• **Problem requirements**
Format the entries below as a numbered list, starting with the line containing "658x489 pixels. At" and going on through the line containing "(x=573, y=486)". Include both of those lines and omit any blank lines.
Exercise materials start
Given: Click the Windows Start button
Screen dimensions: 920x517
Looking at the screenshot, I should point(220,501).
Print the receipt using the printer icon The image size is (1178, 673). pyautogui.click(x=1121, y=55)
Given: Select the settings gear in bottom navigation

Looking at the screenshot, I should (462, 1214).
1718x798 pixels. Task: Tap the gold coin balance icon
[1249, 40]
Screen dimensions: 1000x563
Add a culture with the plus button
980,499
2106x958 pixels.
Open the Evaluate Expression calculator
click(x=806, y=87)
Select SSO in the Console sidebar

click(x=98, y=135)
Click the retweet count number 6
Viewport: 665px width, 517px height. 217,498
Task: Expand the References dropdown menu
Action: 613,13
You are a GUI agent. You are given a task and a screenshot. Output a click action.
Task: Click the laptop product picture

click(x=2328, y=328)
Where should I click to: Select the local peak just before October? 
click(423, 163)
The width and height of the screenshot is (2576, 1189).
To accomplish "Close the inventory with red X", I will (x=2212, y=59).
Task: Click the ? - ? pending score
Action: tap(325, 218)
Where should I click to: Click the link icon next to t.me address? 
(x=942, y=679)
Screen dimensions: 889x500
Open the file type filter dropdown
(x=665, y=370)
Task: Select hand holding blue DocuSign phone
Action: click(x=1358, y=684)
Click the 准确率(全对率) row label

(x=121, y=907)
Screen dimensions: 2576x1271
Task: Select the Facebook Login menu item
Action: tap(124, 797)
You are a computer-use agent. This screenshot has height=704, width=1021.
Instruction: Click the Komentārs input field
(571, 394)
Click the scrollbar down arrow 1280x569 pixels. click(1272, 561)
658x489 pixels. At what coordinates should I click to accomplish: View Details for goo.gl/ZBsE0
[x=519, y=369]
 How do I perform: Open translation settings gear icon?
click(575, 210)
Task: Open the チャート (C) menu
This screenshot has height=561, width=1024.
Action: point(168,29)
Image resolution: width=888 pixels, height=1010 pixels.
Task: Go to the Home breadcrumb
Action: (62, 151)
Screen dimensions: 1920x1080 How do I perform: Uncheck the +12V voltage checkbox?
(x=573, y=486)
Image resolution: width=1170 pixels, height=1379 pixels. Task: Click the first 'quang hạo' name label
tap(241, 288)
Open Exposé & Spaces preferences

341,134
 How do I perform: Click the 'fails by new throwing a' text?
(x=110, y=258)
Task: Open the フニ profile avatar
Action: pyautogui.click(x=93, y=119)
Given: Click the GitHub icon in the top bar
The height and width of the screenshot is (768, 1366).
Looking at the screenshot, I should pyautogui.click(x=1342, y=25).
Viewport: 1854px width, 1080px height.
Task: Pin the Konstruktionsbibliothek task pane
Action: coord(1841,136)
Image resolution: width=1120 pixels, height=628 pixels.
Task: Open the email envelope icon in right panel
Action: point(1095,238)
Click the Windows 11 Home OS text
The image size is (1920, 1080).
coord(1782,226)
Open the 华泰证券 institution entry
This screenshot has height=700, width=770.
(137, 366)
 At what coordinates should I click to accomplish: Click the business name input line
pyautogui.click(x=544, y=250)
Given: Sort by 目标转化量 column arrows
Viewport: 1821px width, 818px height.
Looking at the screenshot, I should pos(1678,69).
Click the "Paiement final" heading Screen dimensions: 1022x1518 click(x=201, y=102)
Exercise materials end
• **Exercise response**
1. 658x489 pixels. At what coordinates should I click to accomplish: View Details for goo.gl/ZBsE0
2. [x=519, y=369]
3.  How do I perform: Open translation settings gear icon?
4. click(575, 210)
5. Task: Open the チャート (C) menu
6. This screenshot has height=561, width=1024.
7. Action: point(168,29)
8. Image resolution: width=888 pixels, height=1010 pixels.
9. Task: Go to the Home breadcrumb
10. Action: (62, 151)
11. Screen dimensions: 1920x1080 How do I perform: Uncheck the +12V voltage checkbox?
12. (x=573, y=486)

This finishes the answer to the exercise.